Análise Arkade – Leveza, simplicidade e diversão marcam TOEM: A Photo Adventure

18 de setembro de 2021
Análise Arkade - Leveza, simplicidade e diversão marcam TOEM: A Photo Adventure

O universo dos games, atualmente, tem nos apresentado experiências cada vez mais intensas, complexas e emocionalmente pesadas, com sistemas que exigem dedicação, experiência, habilidade e tempo. Vez ou outra, contudo, surgem propostas diametralmente opostas a essa complicação toda, que remetem a uma simplicidade descompromissada, quase juvenil, cuja proposta é a do mais puro relaxamento. TOEM: A Photo Adventure, game desenvolvido e distribuído pela Something We Made é, definitivamente, um destes casos.

Com um título como esse, há quem possa imaginar que temos aqui uma aventura que pega carona no sucesso do recente New Pokémon Snap, e em certa medida há algumas (pouquíssimas) similaridades entre essas duas produções tão diferentes. Mas TOEM oferece uma jornada, felizmente, um pouco diferente e inovadora em vários aspectos. Aqui, assumimos o papel de um jovem curioso que sai de casa para conhecer o mundo e, munido de sua câmera fotográfica, vai desbravar um universo totalmente novo e cheio de surpresas. No caminho, fará novas amizades, ajudando a resolver muitos pequenos mistérios e fazendo a diferença por onde passa.

## Trecho da listagem

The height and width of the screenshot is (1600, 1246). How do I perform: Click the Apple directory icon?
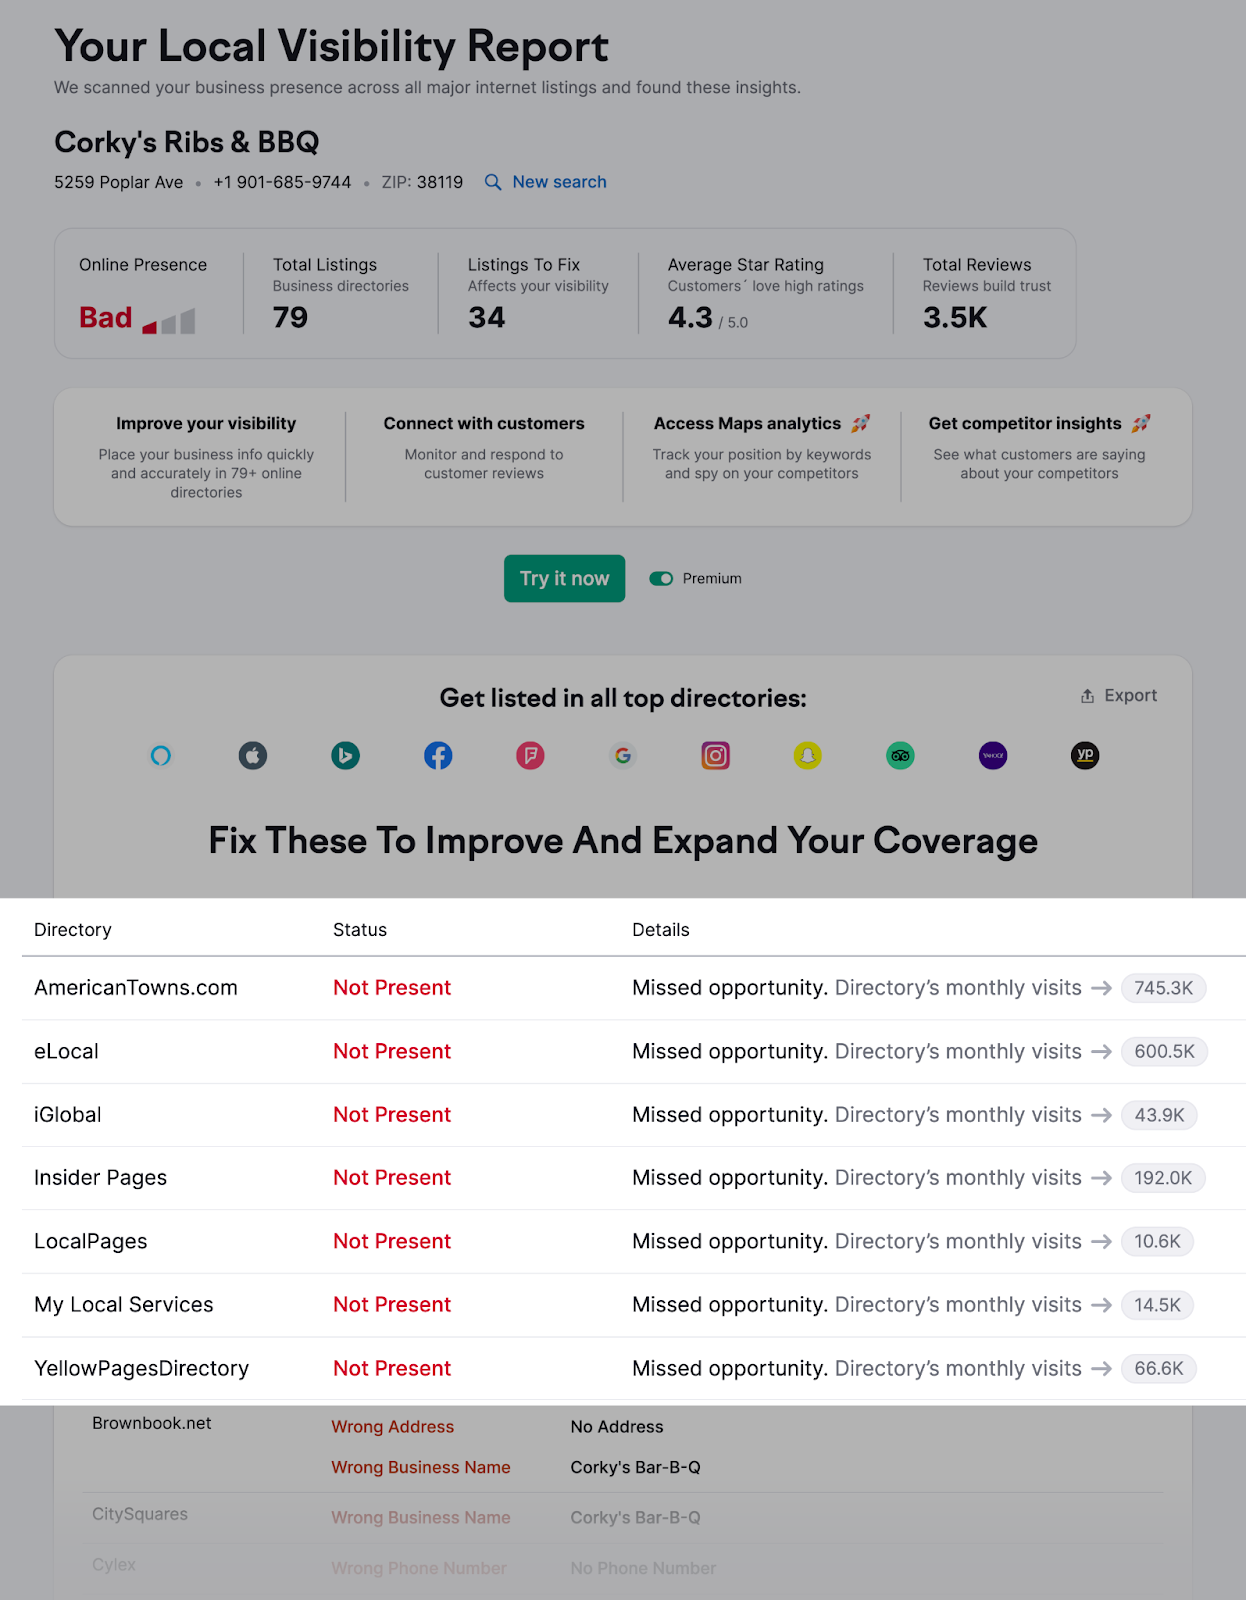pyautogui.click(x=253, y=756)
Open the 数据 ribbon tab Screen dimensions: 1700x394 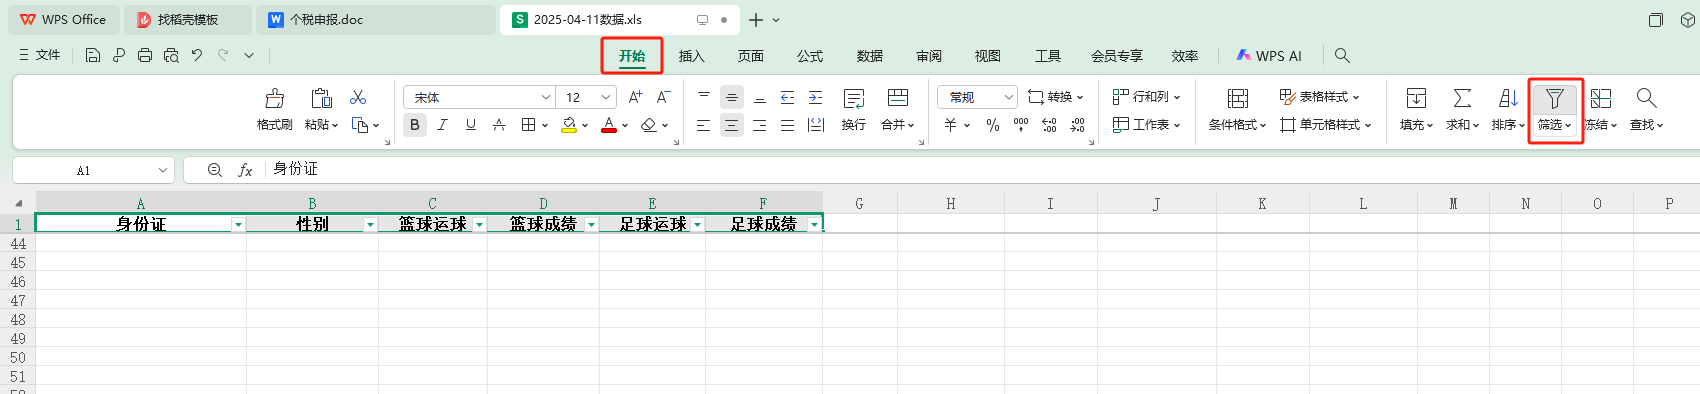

## Tarefa do exercício
Transcreva, da análise de TOEM: A Photo Adventure, o trecho que começa em "Análise Arkade –" e termina em "um destes casos.".

## Resolução escrita
Análise Arkade – Leveza, simplicidade e diversão marcam TOEM: A Photo Adventure

18 de setembro de 2021
Análise Arkade - Leveza, simplicidade e diversão marcam TOEM: A Photo Adventure

O universo dos games, atualmente, tem nos apresentado experiências cada vez mais intensas, complexas e emocionalmente pesadas, com sistemas que exigem dedicação, experiência, habilidade e tempo. Vez ou outra, contudo, surgem propostas diametralmente opostas a essa complicação toda, que remetem a uma simplicidade descompromissada, quase juvenil, cuja proposta é a do mais puro relaxamento. TOEM: A Photo Adventure, game desenvolvido e distribuído pela Something We Made é, definitivamente, um destes casos.